What I have a problem with is a straight, cis, white, married person criticising someone for being straight.
 

IdleRich

IdleRich
Why didn't you tell the promoter to shut his trap and not assume peoples sexuality? That is such a huge thing in these communities, just because xyz is in a het relationship doesn't make them straight etc etc. You could have gotten him cancelled but you were too @Corpsey - conflict averse!
I am quite conflict averse... but the reason I didn't speak up on this occasion was cos I wasn't involved. Liza was dealing with it, not me.
 

IdleRich

IdleRich
One thing in Lisbon is that a lot of the people who work in clubs are gay. Basically everyone we know from DJ-ing at Le Baron or Damas or anywhere is gay. I'm not sure why that is. One person put a review on Yelp of the staff at Damas, they described them as "So young, so beautiful, so mindless" which made me laugh a lot.

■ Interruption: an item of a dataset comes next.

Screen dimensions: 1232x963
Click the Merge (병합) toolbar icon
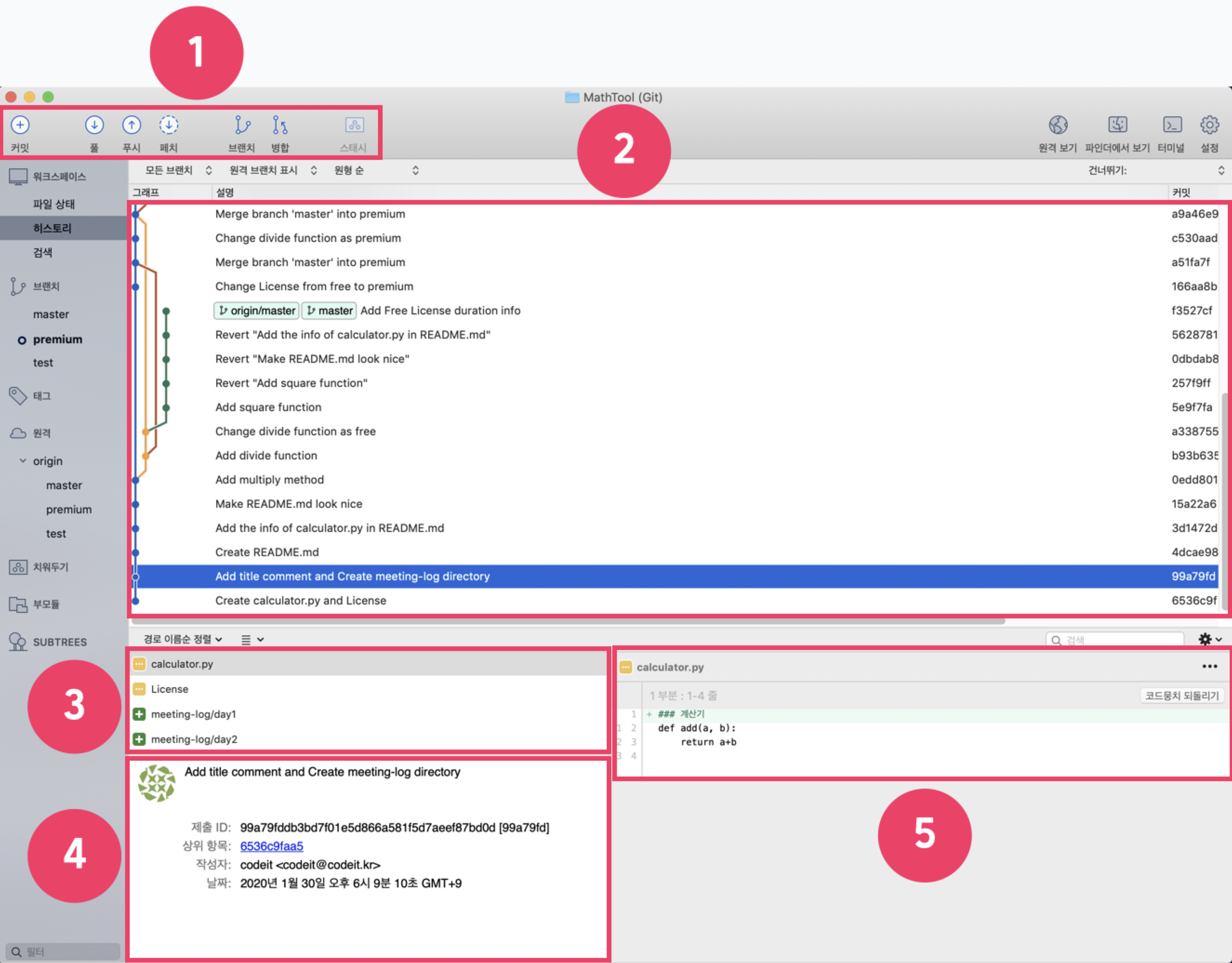click(x=280, y=125)
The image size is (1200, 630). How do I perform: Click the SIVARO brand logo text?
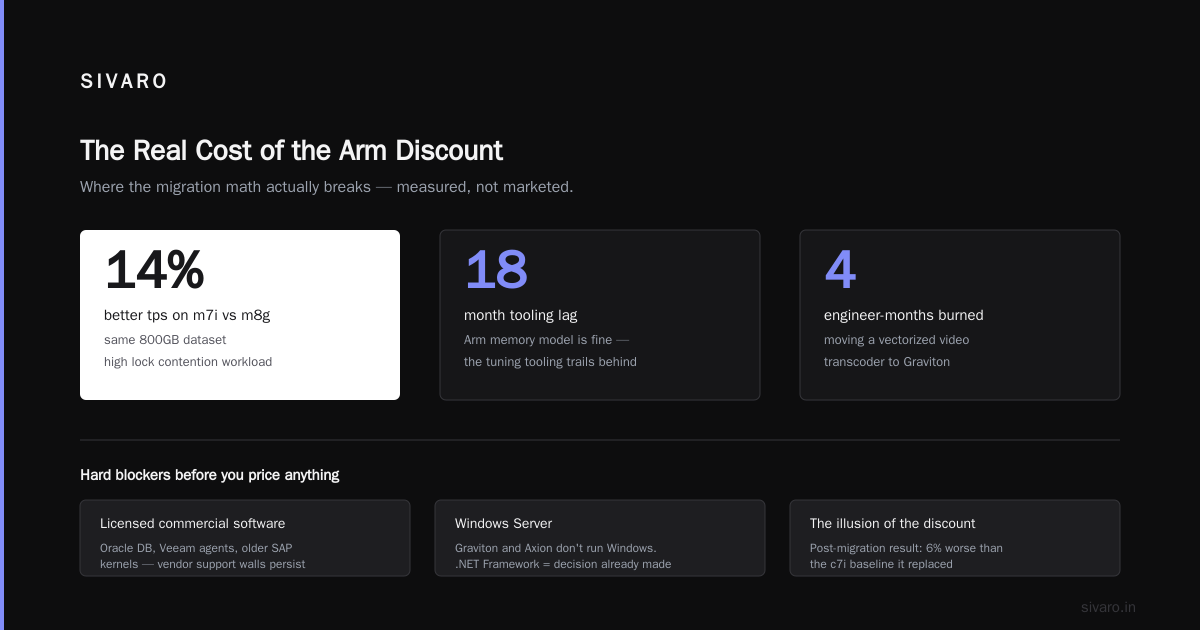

Then again in Dusseldorf, particularly Salon Des Amateurs, almost all the bar staff are Georgian, I really don't know how or why that happened but it's a definite thing.
 

thirdform

pass the sick bucket
A lot of stuff seems to amount to this sort of dynamic. There's often a sense of things like Hollywood films about slavery amounting to products to make people feel they're doing something noble consuming it.

It's hard to talk about this sort of thing without capitulating to liberal inanity, but generally I think the extroverted middle class whites in England and USA are ashamed of the way they carry themselves in public life. Their relationship to geek or nerd culture really reflects that. And as far as clubbing is concerned, its never been as much middle to upper class. Probably more than the pre-acid house era even. Inclusivity has generated its own exclusions.